> **Work to be completed**:
Set down the entries below exactly as written.

====

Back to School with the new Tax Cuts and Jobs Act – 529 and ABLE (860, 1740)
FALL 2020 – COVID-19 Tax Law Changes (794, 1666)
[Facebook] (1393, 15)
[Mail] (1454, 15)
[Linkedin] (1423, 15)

====

> **Result**:
Back to School with the new Tax Cuts and Jobs Act – 529 and ABLE (860, 1740)
FALL 2020 – COVID-19 Tax Law Changes (794, 1666)
[Facebook] (1393, 15)
[Mail] (1454, 15)
[Linkedin] (1423, 15)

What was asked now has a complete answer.